Nineties style is in our fashion DNA now, whether we like it or not. In fact, the boom in Instagram accounts dedicated to celebrity nostalgia from this era is happening at the same time that platforms, pleated skirts and crop tops from Friends and Clueless are hitting runways and off-duty model looks.
Yeraldy Nunez, a 21-year-old from Mexico, says she originally started @90sclassy because she’s “obsessed” with ’90s fashion, but she also wants to correct some of the whitewashing that occurred during the era. “As a Latina, it’s really important for me to share my culture with my followers, so I love posting Latin icons from music and cinema like Selena Quintanilla, Gustavo Cerati, Jennifer Lopez or Salma Hayek.”
Instagram celebrity nostalgia is also an attempt to rewrite a slightly sordid history. The tabloids cast ’90s and aughts celebrities as vapid, dumb, greedy, materialistic and messy. Paparazzi stalked and harassed celebrities while gossip writers ridiculed them, especially women, to the point of mental breakdown. Chris Crocker became immediately iconic when he begged the public to “leave Britney alone” in 2007; perhaps his pleas marked the beginning of the era of celebrity worship.
“They really body-shamed women back then. It was obvious that Britney was not okay, but they made fun of her. They called her fat. And I’m like, ‘What are you even talking about?’” says Costa Paes. Paes grew up in the heavily Catholic Dutch province of Gelderland, and as a gay teenager found refuge in celebrity gossip sites like TMZ, where he felt like he could relate to the celebrities who stayed true to their aesthetic despite media scrutiny. Paes now runs @literally.iconic, where the celebrities on his page are revered, not ridiculed. “Or I remember the People magazine cover with Heidi Montag where it says she’s addicted to plastic surgery. If you did plastic surgery back then you were a mess, but right now it’s so normal.”

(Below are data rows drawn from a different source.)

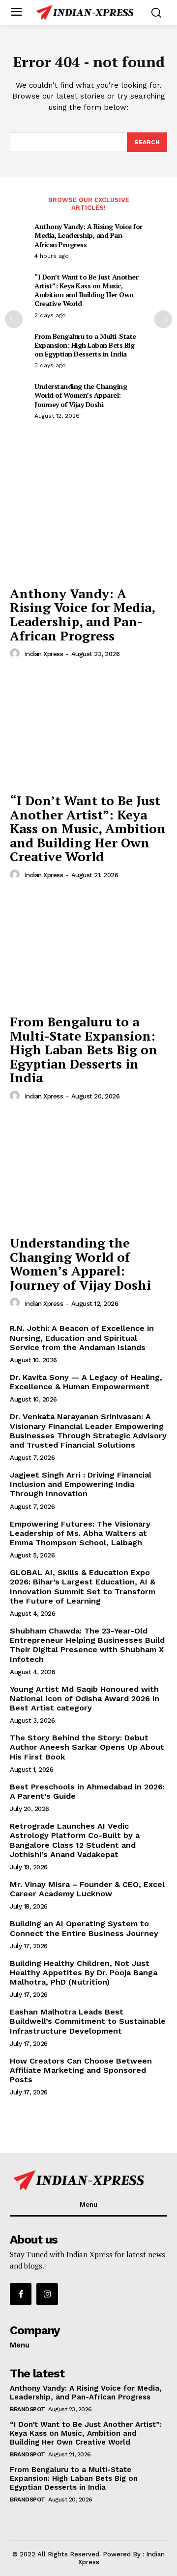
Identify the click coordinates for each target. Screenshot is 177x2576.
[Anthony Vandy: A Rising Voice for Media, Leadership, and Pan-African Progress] (88, 522)
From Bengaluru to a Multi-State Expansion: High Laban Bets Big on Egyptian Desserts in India (85, 345)
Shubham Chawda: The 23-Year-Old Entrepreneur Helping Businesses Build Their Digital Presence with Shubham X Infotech (87, 1645)
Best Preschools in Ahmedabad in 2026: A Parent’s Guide (87, 1791)
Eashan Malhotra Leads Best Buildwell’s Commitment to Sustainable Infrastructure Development (88, 2021)
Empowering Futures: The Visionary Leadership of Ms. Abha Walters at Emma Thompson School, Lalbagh (80, 1533)
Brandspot (27, 2409)
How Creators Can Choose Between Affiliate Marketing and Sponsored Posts (81, 2070)
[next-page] (163, 319)
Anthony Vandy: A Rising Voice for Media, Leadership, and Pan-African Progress (88, 235)
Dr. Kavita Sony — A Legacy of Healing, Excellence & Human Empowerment (86, 1382)
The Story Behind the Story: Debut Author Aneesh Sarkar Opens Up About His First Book (87, 1747)
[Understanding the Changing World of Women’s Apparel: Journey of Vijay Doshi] (88, 1171)
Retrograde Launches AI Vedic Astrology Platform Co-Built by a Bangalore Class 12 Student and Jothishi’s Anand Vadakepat (75, 1840)
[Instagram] (47, 2294)
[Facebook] (20, 2294)
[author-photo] (16, 653)
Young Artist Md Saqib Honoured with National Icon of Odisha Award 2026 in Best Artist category (84, 1698)
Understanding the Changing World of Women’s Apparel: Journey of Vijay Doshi (80, 395)
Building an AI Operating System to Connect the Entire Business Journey (84, 1928)
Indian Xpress (44, 654)
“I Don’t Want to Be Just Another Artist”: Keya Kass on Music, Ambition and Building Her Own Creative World (86, 290)
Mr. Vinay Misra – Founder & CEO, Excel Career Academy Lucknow (87, 1889)
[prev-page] (14, 319)
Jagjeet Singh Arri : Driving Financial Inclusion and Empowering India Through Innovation (80, 1484)
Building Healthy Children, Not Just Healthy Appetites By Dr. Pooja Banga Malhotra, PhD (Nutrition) (83, 1973)
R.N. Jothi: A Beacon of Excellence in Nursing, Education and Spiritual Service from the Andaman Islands (82, 1338)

The people bringing celebrity nostalgia to Instagram are in the business of image rehabilitation. They recognize their celebrity idols as the profoundly influential, trailblazing, trendsetting women they actually were. Very few are still famous today, overtaken by viral TikTok sensations, but this is their chance to reclaim their celebrity in the digital age. Turns out their fans are just as devoted as ever.
Looking back fondly on the frivolous dramas between It girls and pop stars is an escape from the much higher stakes woes of the now — as well as perhaps a vision of the future, when we all might be channeling our inner Paris Hilton, dancing on a tabletop somewhere. But it’s also a reminder that we didn’t do right by these women the first time around. Their social media resurrection solidifies their status as, well, literal icons, the trashy princesses who ruled our lives. We didn’t forget them. And they still deserve our allegiance.